According to The Times, Owusu was sent a cease and desist letter this month to prevent her making “damaging public statements” after she questioned the salary paid to Vallance — at least £180,000 a year — and claimed it amounted to six times the average annual wage earned by an architect.
Kerr Robertson, the institute’s honorary secretary, said Owusu’s comments were a “flagrant breach of confidentiality” and accused her of violating guidelines “in a serious and repeated fashion” by talking to the press.
Owusu had previously claimed RIBA was institutionally racist and resorted to “Weinstein-like gagging clauses” to silence detractors.
“The missing £1.1 million is part of a much larger concern and if something isn’t done we’ll be back where we started and sailing close to the wind financially,” said Owusu.

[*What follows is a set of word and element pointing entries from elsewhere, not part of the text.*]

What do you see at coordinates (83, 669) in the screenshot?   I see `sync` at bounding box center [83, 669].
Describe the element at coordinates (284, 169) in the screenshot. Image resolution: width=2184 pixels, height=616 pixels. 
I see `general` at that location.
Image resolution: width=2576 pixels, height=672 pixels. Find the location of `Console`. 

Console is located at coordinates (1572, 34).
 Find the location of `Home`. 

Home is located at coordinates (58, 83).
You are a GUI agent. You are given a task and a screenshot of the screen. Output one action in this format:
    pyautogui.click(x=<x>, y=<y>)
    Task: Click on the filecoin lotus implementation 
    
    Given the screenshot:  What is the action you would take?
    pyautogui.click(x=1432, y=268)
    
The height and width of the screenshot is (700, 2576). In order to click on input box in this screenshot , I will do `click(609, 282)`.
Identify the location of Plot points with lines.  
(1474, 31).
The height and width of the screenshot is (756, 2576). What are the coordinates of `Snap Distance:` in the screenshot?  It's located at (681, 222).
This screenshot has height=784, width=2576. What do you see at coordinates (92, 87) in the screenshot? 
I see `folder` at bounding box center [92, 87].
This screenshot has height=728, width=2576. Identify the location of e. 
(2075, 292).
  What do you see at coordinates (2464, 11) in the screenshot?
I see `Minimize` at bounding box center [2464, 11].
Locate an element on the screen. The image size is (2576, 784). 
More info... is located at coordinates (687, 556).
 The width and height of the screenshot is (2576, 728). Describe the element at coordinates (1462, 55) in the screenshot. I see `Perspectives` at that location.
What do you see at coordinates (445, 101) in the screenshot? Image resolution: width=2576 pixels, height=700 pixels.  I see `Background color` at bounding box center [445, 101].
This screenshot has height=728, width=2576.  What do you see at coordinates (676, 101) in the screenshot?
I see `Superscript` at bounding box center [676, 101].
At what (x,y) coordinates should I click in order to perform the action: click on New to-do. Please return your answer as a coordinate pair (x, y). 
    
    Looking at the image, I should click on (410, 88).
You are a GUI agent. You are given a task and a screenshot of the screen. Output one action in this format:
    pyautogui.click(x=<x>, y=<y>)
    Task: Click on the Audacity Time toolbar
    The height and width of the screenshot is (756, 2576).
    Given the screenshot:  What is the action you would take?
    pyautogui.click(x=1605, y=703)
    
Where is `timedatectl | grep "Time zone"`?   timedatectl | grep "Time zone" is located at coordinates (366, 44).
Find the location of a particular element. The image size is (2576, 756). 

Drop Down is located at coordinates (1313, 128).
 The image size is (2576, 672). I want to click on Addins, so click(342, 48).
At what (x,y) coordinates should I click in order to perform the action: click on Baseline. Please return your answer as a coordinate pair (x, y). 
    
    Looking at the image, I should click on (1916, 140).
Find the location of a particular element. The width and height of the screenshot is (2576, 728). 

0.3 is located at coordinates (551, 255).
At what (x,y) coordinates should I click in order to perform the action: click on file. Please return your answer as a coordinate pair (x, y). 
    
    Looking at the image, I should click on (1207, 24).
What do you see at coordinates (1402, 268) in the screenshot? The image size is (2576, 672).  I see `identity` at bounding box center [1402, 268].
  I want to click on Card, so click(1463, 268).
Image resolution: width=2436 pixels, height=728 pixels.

“That money would have been much better spent supporting students — many of whom emerge with £100,000 in debt — and the regions, rather than maintaining an expensive building that members don’t have access to when 66 Portland Place sits empty like a morgue.”
RIBA denied any fraud had taken place.
“At RIBA we take great care to manage our finances wisely in accordance with our charitable purpose and to the benefit of members, society and the communities we serve,” Vallance stated. “RIBA’s accounts are reviewed annually by external auditors who have at no point found any unaccounted for improper transactions as part of our accounts.”